[Opening Provided text section]

The Terror Industrial Complex, as “Frontline” Calls It, Is a Metastatic Cancer — Unproductive, Egregiously Costly, and a Threat to American Civil Liberties

© 2011 Peter Free

 

20 January 2011

 

 

Frontline aired Dana Priest’s investigation into this malignant extension of unnecessary, unproductive government power

 

Washington Post reporter Dana Priest has investigated burgeoning anti-terrorism intelligence/industrial operations, which exceed anyone’s ability track.

 

Former four-star General Michael Hayden, who directed the National Security Administration and later the Central Intelligence Agency said, “I would never claim to you that I knew all the compartments.”

 

Absurdly, these secret money-sucking expansions of hysterical paranoia have not even been able to equal the productive capacities of old-fashioned citizen reporting and police work.

 

The Paranoia Complex is, consequently, a colossal waste of money.  Due to secrecy, no one knows just how many resources it wastes or even what programs taxpayer money goes toward.

 

If that lack of accountability is not the antithesis of intelligent democracy, I don’t know what is.

 

The terror-industrial complex simultaneously poses a frightening threat to citizen privacy and freedoms.

 

Witness, for (minor) example, the Maryland State Police use of computerized patrol car cameras to serially photograph, and records check, the license plates of passing cars for no reason at all.

 

 

“Big Brother is my friend,” right?

[Closing Provided text section]

To do:
List every government agency named in the commentary on the terror-industrial complex. The material that follows comes from a separate, unrelated source.

[Opening Recorded data section]

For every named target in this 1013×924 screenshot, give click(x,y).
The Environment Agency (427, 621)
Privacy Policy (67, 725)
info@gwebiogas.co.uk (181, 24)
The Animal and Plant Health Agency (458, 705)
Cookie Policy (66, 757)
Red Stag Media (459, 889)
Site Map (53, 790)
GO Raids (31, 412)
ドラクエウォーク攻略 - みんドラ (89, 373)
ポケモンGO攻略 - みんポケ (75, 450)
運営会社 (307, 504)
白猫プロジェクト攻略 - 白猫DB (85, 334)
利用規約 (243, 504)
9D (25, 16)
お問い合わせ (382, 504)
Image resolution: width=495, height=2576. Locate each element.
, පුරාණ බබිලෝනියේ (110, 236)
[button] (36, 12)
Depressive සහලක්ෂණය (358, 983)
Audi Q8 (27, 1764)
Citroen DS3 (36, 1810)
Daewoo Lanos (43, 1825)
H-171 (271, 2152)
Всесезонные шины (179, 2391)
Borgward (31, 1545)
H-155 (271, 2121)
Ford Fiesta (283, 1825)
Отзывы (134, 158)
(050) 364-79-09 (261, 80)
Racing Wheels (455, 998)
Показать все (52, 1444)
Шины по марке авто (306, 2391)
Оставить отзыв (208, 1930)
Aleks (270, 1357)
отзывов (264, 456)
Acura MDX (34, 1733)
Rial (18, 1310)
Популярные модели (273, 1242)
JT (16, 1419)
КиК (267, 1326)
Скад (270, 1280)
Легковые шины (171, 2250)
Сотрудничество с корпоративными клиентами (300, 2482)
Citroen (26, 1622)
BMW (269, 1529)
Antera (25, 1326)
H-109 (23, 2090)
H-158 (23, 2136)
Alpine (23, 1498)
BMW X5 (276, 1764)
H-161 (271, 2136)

[Closing Recorded data section]

Response to the task:
National Security Administration
Central Intelligence Agency
Maryland State Police